Your goal: Reproduce the passage about the hoist transformer word for word, from beginning to end.

Passage provided:
The task of the hoist transformer is, in the simplest case, rewriting imports and exports, renaming the uses of the imports. The packager can then detect these import "id:..."; statements to inline dependencies, replace $id$import$foo with the resolved expression, and generate necessary $parcel$export(..., () => $id$export$b) statements.

<table> <tr><td>
js
// a.js
import {b} from './b';
b();

// b.js
export let b = 2;
</td><td>
js
// a.js
import 'id:./b';
$id$import$b$b();

// b.js
let $id$export$b = 2;
</td></tr> </table>

While this is rather straight forward for pure ESM, a major source of complexity is having to handle arbitrary CJS while still optimizing as much as possible (non-static module accesses, non-top-level require calls, ...).

In addition to the code, it sets the symbols and various meta properties on both the asset and the dependencies:

  • asset.meta.id: depending on which transformers run after the JS transformer, the value of asset.id will be different in packager from the id used for the various variables like $id$export$foo. The current asset id in the JS transformer is therefore stored.

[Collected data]

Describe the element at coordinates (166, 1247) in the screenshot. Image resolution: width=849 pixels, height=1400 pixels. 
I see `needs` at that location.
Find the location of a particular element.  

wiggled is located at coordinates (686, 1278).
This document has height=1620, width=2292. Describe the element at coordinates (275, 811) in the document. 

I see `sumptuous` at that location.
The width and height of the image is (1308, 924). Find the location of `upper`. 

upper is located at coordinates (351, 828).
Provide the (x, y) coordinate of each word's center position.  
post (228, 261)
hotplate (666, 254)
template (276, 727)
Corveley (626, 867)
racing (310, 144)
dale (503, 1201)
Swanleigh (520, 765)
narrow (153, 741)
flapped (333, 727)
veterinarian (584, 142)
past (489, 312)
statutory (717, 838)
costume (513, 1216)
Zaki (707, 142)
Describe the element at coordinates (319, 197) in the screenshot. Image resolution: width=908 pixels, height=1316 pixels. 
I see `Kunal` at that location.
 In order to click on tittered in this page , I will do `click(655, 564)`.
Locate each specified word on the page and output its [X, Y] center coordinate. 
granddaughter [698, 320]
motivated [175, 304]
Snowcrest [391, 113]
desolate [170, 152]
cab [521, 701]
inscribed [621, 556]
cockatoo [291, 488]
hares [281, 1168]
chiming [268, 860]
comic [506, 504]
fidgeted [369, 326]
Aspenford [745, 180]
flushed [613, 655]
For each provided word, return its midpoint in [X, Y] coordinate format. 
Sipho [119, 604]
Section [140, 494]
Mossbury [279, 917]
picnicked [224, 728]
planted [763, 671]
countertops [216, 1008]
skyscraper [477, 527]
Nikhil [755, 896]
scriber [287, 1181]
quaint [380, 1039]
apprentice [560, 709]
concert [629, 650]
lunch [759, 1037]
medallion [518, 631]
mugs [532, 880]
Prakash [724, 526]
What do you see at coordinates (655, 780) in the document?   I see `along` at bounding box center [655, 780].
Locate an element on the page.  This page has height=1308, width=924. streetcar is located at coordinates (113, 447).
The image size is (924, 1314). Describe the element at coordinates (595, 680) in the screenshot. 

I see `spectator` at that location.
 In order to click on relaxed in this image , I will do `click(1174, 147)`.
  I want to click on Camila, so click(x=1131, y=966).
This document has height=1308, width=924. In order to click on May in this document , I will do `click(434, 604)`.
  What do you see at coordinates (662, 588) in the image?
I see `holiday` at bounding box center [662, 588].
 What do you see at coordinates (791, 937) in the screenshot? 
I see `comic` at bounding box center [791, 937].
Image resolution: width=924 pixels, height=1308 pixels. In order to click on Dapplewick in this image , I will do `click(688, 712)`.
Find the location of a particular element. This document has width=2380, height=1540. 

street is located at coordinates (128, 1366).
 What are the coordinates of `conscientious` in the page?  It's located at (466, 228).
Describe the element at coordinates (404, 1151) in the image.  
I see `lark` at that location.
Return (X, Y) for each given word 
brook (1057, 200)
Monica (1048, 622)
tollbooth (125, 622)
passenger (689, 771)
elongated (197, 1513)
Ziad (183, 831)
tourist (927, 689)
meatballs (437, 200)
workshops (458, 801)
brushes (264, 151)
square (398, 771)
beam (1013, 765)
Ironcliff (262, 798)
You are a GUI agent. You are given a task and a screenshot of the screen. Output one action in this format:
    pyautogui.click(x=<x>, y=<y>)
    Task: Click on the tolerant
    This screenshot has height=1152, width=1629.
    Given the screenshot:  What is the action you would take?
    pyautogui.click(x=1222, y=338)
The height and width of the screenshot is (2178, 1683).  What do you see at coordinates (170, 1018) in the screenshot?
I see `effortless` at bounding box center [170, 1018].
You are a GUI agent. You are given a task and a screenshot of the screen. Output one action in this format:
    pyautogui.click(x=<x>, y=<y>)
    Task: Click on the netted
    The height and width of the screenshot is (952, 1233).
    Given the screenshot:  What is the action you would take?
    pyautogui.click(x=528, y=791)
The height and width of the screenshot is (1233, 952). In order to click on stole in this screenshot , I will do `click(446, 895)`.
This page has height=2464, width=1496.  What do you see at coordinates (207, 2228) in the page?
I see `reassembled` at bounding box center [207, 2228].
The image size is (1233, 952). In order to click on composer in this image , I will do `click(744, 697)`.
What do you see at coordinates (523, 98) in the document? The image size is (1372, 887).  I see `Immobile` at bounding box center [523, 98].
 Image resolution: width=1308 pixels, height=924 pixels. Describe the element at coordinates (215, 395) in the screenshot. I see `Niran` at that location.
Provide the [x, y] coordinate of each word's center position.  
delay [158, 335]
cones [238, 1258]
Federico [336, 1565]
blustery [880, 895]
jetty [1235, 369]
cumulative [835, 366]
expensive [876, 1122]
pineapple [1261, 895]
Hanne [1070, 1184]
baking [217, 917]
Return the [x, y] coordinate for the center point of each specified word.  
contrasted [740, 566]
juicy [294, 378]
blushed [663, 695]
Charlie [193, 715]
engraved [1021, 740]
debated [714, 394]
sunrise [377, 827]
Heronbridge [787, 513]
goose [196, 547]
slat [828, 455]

Worked solution:
The task of the hoist transformer is, in the simplest case, rewriting imports and exports, renaming the uses of the imports. The packager can then detect these import "id:..."; statements to inline dependencies, replace $id$import$foo with the resolved expression, and generate necessary $parcel$export(..., () => $id$export$b) statements.

<table> <tr><td>
js
// a.js
import {b} from './b';
b();

// b.js
export let b = 2;
</td><td>
js
// a.js
import 'id:./b';
$id$import$b$b();

// b.js
let $id$export$b = 2;
</td></tr> </table>

While this is rather straight forward for pure ESM, a major source of complexity is having to handle arbitrary CJS while still optimizing as much as possible (non-static module accesses, non-top-level require calls, ...).

In addition to the code, it sets the symbols and various meta properties on both the asset and the dependencies:

  • asset.meta.id: depending on which transformers run after the JS transformer, the value of asset.id will be different in packager from the id used for the various variables like $id$export$foo. The current asset id in the JS transformer is therefore stored.